Your assignment: Please copy exactly the lines from the top of the data through the line containing "More payment options (623, 668)", and nothing else.

Records provided:
-.-.-
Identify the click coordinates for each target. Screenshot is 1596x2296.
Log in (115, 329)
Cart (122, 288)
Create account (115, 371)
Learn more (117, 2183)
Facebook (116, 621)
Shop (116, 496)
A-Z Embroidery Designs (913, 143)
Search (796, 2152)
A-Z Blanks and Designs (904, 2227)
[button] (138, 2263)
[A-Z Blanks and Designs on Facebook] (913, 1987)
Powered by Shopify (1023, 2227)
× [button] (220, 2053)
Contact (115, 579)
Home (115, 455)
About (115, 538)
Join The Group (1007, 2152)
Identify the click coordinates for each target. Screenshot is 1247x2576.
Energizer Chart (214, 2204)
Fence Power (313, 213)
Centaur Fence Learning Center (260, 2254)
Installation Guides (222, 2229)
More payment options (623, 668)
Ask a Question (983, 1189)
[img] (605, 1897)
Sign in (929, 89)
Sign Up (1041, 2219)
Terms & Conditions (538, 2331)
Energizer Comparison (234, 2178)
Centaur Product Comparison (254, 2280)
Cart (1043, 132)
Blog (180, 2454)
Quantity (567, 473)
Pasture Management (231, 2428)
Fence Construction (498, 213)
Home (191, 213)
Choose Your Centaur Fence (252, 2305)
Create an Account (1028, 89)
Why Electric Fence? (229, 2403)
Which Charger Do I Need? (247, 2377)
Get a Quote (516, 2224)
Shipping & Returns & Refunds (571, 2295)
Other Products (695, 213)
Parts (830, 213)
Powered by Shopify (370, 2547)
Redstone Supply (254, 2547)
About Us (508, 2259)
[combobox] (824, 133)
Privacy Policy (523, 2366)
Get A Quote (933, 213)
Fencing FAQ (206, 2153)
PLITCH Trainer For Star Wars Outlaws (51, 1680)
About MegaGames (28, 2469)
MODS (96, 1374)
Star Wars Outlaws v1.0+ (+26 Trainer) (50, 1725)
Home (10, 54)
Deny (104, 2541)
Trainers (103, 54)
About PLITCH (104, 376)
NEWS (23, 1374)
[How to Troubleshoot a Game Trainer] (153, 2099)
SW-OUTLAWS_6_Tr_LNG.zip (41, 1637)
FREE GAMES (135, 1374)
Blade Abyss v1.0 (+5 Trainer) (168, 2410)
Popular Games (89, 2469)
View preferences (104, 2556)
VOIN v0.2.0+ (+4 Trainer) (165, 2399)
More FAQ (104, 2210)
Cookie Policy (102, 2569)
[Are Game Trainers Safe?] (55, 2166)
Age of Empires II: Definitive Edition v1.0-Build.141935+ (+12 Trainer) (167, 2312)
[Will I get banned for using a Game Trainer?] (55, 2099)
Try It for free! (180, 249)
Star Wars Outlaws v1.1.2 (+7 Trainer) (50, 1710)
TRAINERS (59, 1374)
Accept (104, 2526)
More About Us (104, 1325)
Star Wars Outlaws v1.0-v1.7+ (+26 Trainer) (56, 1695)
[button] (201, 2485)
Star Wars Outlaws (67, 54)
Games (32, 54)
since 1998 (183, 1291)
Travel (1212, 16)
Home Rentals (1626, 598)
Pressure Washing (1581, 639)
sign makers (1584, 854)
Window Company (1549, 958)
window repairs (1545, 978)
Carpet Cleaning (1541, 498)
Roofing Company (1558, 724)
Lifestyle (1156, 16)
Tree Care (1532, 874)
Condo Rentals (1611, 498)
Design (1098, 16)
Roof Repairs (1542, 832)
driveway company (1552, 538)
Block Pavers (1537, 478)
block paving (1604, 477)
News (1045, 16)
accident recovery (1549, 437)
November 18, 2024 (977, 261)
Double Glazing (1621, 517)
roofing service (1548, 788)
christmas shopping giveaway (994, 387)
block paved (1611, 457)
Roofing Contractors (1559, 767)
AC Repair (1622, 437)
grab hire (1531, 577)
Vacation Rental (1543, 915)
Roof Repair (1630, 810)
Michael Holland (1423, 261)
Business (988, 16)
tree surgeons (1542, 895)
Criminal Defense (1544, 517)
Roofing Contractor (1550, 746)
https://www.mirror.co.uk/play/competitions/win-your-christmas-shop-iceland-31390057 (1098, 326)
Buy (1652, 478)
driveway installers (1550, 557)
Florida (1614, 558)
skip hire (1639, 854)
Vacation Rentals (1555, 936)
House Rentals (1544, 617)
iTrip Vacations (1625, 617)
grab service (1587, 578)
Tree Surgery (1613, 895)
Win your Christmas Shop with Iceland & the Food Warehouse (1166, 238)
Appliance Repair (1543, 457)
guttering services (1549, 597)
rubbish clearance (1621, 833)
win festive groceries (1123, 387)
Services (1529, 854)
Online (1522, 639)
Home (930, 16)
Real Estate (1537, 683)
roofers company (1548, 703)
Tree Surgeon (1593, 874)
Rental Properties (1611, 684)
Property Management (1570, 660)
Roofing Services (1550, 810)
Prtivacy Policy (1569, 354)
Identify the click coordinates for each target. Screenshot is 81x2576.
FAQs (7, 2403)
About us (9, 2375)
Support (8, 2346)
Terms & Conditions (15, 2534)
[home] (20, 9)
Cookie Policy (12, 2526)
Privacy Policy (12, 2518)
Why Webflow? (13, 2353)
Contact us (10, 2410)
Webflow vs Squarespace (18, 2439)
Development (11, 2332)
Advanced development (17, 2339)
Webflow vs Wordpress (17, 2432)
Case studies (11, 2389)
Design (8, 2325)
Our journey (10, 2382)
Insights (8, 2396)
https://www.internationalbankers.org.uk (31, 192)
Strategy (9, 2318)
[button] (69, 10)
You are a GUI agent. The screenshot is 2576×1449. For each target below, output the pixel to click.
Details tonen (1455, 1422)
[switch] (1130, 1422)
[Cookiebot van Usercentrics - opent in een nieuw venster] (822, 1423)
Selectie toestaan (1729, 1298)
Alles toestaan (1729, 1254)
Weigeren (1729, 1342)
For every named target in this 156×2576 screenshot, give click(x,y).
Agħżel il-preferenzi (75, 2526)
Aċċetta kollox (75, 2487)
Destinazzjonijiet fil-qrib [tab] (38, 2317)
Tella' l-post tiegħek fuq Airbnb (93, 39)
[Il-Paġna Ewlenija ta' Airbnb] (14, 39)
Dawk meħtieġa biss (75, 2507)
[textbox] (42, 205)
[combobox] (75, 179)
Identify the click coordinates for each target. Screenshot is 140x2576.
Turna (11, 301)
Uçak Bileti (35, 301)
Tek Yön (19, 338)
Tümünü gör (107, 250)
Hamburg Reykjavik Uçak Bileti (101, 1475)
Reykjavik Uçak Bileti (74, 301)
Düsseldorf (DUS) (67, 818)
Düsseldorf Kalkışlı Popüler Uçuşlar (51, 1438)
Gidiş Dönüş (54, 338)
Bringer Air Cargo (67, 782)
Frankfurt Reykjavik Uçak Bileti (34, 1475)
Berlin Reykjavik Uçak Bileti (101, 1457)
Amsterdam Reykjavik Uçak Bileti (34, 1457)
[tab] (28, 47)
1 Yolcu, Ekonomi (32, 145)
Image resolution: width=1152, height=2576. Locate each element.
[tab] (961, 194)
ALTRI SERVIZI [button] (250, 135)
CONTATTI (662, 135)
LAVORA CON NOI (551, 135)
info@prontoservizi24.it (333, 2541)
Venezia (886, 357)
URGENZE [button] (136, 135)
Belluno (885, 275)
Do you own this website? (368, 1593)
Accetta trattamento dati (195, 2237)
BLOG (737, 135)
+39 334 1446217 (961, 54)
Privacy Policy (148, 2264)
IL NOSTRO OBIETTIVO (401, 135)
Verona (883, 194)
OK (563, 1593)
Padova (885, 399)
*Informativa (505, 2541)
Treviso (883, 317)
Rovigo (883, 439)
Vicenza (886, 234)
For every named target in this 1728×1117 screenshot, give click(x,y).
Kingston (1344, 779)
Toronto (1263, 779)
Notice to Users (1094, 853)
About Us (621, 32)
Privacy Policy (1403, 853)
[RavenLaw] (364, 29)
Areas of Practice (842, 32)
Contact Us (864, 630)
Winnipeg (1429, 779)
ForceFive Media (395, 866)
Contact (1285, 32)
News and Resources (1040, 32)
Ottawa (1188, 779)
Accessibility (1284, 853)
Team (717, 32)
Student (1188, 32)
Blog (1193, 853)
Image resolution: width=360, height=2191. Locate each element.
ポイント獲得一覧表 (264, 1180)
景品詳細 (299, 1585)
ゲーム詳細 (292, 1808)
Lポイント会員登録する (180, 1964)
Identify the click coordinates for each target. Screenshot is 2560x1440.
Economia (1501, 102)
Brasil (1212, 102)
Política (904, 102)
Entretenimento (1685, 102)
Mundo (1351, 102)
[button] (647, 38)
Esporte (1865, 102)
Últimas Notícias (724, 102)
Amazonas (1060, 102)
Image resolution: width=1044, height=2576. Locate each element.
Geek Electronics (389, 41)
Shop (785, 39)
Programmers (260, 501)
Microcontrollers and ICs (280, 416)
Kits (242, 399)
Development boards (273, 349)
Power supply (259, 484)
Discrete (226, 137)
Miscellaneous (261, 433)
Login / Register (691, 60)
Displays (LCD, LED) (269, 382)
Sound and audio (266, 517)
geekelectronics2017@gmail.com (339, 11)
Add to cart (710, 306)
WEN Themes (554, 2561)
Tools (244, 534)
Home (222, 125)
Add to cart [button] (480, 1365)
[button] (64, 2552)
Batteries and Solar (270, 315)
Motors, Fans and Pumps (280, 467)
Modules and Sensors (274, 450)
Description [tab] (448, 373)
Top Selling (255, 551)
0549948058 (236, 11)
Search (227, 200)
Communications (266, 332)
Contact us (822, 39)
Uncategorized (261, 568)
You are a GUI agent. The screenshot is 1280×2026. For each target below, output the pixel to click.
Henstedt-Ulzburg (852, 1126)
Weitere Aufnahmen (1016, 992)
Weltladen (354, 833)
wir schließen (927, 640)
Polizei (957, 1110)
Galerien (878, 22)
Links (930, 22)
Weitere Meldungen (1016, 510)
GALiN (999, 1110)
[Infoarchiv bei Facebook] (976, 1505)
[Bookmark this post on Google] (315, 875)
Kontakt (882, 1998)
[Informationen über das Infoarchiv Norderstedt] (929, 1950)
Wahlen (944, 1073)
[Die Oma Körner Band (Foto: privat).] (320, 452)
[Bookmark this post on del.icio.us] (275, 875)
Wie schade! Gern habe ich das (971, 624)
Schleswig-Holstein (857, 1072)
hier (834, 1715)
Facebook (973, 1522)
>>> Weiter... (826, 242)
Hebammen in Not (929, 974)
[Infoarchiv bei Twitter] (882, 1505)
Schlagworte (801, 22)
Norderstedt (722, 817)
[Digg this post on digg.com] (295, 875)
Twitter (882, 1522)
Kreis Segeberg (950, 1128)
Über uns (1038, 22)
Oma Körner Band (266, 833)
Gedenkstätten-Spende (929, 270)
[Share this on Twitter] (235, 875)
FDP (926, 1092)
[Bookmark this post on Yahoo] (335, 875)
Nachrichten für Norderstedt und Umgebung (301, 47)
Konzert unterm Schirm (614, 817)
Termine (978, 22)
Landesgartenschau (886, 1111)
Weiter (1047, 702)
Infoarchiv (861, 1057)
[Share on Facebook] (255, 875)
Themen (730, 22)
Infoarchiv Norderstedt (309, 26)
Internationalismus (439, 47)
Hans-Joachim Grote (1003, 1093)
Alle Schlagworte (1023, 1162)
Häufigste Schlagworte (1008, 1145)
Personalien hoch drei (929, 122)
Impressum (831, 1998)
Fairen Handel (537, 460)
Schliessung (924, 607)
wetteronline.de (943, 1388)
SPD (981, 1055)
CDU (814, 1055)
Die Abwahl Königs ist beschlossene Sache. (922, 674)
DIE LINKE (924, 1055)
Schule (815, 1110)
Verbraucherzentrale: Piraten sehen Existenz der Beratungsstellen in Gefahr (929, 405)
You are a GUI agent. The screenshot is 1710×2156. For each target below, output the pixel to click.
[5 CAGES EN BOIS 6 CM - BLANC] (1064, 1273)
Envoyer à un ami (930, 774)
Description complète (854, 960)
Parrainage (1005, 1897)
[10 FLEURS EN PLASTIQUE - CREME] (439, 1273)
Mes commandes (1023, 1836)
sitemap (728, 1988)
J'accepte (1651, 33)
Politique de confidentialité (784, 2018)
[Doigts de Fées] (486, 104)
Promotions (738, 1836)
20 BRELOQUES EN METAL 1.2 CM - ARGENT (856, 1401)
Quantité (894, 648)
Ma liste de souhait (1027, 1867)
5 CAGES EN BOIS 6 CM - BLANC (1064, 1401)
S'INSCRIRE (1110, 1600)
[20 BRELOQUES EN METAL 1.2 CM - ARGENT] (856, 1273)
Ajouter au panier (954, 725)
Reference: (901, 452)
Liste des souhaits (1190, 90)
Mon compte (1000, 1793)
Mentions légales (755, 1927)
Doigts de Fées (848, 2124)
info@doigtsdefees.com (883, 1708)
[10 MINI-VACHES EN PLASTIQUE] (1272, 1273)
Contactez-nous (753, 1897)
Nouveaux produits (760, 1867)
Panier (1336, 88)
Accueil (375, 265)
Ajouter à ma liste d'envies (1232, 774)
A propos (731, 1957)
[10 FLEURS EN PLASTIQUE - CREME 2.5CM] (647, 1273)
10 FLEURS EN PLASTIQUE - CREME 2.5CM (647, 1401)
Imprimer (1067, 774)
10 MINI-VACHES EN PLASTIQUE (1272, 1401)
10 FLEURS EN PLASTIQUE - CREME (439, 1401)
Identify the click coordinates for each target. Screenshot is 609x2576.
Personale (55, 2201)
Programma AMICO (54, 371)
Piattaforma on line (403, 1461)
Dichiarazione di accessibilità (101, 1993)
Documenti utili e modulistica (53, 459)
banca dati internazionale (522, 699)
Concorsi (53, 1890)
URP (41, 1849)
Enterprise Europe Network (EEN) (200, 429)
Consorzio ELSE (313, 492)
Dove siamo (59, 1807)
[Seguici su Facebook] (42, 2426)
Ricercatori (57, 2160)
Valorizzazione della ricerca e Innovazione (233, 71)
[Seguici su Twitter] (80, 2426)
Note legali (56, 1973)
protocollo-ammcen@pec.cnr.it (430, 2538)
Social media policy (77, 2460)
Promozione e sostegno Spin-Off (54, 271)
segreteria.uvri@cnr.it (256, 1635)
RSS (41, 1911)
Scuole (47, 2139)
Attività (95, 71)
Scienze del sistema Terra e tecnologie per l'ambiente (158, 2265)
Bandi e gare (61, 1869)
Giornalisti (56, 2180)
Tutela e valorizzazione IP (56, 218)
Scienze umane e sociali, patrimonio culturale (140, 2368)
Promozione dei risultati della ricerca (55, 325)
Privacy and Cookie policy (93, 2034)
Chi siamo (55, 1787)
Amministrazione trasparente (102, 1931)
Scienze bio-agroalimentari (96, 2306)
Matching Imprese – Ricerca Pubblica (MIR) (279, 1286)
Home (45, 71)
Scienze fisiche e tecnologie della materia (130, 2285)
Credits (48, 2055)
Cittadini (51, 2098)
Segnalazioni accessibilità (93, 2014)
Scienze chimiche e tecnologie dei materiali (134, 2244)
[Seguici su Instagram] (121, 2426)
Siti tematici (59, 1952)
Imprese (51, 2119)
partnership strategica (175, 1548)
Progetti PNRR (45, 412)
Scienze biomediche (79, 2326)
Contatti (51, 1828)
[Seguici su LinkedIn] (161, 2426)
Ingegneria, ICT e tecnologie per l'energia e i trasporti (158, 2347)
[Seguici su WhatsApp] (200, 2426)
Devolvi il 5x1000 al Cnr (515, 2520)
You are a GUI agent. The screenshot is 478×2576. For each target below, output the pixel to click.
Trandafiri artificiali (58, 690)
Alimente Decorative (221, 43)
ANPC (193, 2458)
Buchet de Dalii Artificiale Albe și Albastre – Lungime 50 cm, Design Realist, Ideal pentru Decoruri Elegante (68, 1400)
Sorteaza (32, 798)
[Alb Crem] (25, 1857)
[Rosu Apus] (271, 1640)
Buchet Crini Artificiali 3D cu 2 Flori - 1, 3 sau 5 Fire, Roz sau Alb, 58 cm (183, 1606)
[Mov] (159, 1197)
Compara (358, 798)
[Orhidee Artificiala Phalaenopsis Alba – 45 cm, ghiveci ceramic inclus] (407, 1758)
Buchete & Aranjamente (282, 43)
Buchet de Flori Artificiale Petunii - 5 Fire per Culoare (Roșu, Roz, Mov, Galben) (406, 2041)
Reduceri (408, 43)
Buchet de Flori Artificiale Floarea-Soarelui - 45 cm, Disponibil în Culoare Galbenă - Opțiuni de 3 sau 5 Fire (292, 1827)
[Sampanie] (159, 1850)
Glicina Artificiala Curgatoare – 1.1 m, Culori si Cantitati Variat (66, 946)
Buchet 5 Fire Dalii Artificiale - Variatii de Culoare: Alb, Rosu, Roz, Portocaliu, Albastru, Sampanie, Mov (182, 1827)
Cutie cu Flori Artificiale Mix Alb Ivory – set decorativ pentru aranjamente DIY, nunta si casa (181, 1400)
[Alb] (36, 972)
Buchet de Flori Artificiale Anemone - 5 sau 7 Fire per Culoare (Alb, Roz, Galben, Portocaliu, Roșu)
-.-.-
Reply to the exercise:
Identify the click coordinates for each target. Screenshot is 1596x2296.
Log in (115, 329)
Cart (122, 288)
Create account (115, 371)
Learn more (117, 2183)
Facebook (116, 621)
Shop (116, 496)
A-Z Embroidery Designs (913, 143)
Search (796, 2152)
A-Z Blanks and Designs (904, 2227)
[button] (138, 2263)
[A-Z Blanks and Designs on Facebook] (913, 1987)
Powered by Shopify (1023, 2227)
× [button] (220, 2053)
Contact (115, 579)
Home (115, 455)
About (115, 538)
Join The Group (1007, 2152)
Identify the click coordinates for each target. Screenshot is 1247x2576.
Energizer Chart (214, 2204)
Fence Power (313, 213)
Centaur Fence Learning Center (260, 2254)
Installation Guides (222, 2229)
More payment options (623, 668)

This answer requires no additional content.